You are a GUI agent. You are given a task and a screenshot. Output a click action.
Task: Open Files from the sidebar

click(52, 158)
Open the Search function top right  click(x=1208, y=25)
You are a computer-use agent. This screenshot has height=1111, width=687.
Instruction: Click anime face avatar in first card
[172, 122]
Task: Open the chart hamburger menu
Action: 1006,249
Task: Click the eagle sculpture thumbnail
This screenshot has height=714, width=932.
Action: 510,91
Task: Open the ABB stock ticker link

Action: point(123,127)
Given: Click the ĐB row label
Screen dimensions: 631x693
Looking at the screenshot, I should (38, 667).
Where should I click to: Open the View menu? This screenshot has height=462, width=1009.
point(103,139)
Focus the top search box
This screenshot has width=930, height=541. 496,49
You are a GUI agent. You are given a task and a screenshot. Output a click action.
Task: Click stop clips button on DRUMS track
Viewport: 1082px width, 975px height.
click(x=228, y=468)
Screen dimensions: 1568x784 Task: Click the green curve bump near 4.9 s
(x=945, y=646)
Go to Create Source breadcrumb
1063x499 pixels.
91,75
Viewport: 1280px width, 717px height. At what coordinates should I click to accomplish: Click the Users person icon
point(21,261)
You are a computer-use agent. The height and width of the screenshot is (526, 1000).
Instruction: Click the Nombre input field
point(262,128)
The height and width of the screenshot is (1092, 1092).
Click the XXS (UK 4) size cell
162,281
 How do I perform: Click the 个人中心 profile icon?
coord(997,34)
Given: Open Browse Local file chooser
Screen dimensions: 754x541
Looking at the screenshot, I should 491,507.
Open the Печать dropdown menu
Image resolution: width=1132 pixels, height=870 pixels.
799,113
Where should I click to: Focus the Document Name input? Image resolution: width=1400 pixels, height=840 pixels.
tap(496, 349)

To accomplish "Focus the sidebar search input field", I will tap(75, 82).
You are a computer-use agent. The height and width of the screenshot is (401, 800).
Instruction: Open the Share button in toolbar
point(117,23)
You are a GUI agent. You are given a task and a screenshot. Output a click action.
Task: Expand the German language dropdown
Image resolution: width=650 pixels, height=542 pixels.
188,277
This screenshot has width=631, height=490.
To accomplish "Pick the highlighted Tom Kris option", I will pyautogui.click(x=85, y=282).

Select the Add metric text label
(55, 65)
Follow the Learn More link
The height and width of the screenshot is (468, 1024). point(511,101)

_Your instructions_
Print all the data exactly as shown above.

_Task solution_
You are a GUI agent. You are given a task and a screenshot. Output a click action.
Task: Open Files from the sidebar

click(52, 158)
Open the Search function top right  click(x=1208, y=25)
You are a computer-use agent. This screenshot has height=1111, width=687.
Instruction: Click anime face avatar in first card
[172, 122]
Task: Open the chart hamburger menu
Action: 1006,249
Task: Click the eagle sculpture thumbnail
This screenshot has height=714, width=932.
Action: 510,91
Task: Open the ABB stock ticker link

Action: point(123,127)
Given: Click the ĐB row label
Screen dimensions: 631x693
Looking at the screenshot, I should (38, 667).
Where should I click to: Open the View menu? This screenshot has height=462, width=1009.
point(103,139)
Focus the top search box
This screenshot has width=930, height=541. 496,49
You are a GUI agent. You are given a task and a screenshot. Output a click action.
Task: Click stop clips button on DRUMS track
Viewport: 1082px width, 975px height.
click(x=228, y=468)
Screen dimensions: 1568x784 Task: Click the green curve bump near 4.9 s
(x=945, y=646)
Go to Create Source breadcrumb
1063x499 pixels.
91,75
Viewport: 1280px width, 717px height. At what coordinates should I click to accomplish: Click the Users person icon
point(21,261)
You are a computer-use agent. The height and width of the screenshot is (526, 1000).
Instruction: Click the Nombre input field
point(262,128)
The height and width of the screenshot is (1092, 1092).
Click the XXS (UK 4) size cell
162,281
 How do I perform: Click the 个人中心 profile icon?
coord(997,34)
Given: Open Browse Local file chooser
Screen dimensions: 754x541
Looking at the screenshot, I should 491,507.
Open the Печать dropdown menu
Image resolution: width=1132 pixels, height=870 pixels.
799,113
Where should I click to: Focus the Document Name input? Image resolution: width=1400 pixels, height=840 pixels.
tap(496, 349)

To accomplish "Focus the sidebar search input field", I will tap(75, 82).
You are a computer-use agent. The height and width of the screenshot is (401, 800).
Instruction: Open the Share button in toolbar
point(117,23)
You are a GUI agent. You are given a task and a screenshot. Output a click action.
Task: Expand the German language dropdown
Image resolution: width=650 pixels, height=542 pixels.
188,277
This screenshot has width=631, height=490.
To accomplish "Pick the highlighted Tom Kris option", I will pyautogui.click(x=85, y=282).

Select the Add metric text label
(55, 65)
Follow the Learn More link
The height and width of the screenshot is (468, 1024). point(511,101)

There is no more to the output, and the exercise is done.